Brenda Townsend, NSEC Program Coordinator at Grand Prairie ISD said: “Each campus goes about this differently... For example, some have outside volunteers, others have clubs of students, some create schedules for all classrooms to use the space, etc.”

In the case of Lancaster Middle School, where children are actually growing food by using Aquaponics, students recently even had a chance to dine on the food they had grown. Students had planted lettuce seeds in January and were able to harvest the lettuce three months later. The students also raise catfish.

“Aquaphonics is a system of aquaculture in which the waste produced by farmed fish or other aquatic animals supplies nutrients for plants grown hydroponically, which in turn purify the water,” said Lancaster Middle School Librarian Raquel Hewitt. 

The children grow and raise the fish and then use the fish’s waste to grow food.

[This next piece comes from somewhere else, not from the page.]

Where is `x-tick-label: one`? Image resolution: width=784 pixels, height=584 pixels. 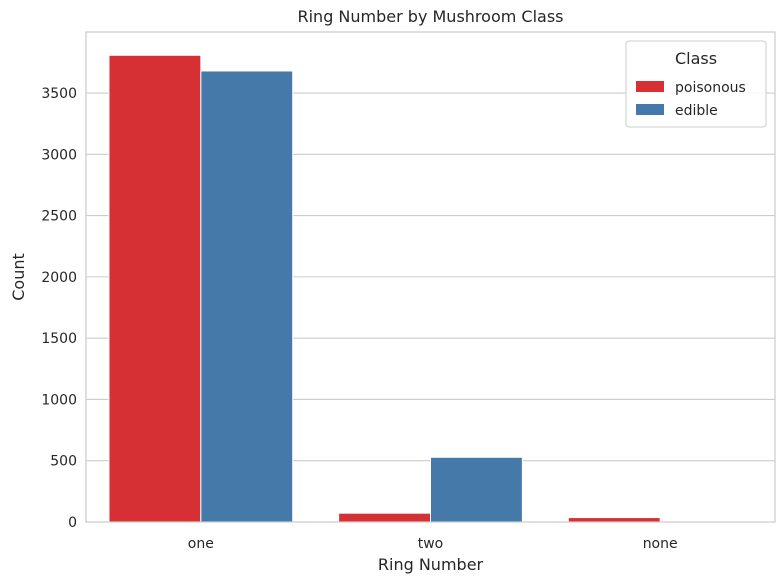 x-tick-label: one is located at coordinates (201, 544).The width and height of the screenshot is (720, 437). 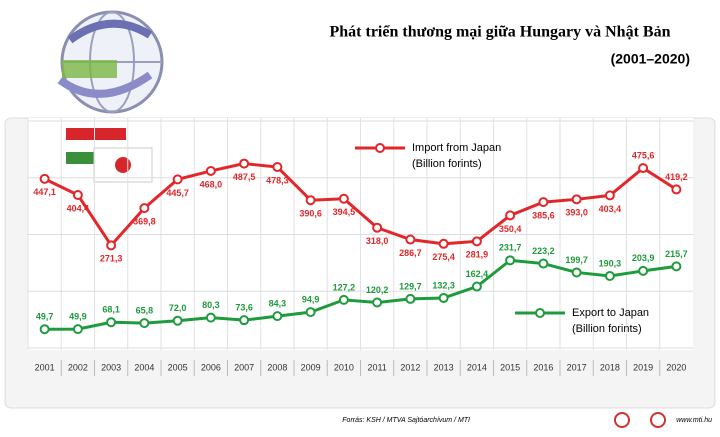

A very important Magnet Academy in DeSoto just had a nice gift added to its garden. The City of DeSoto Parks and Recreation Department donated a shade structure for the campus garden area at Ruby Young Elementary. The structure will allow classes to take place outside and give the students shade while learning about the garden. Ruby Young Medical and Environmental Sciences Magnet Academy students use the greenhouse, gardens, and outdoor learning spaces for everyday classes. The program gives students the opportunity to study different forms of clean energy (solar, wind, hydro), soil, and insects that play a vital role in the life cycle of plants, and the habitat and nutrition of small animals. Students are active in the garden where learn the process of planting, pruning and harvesting various crops and plant life.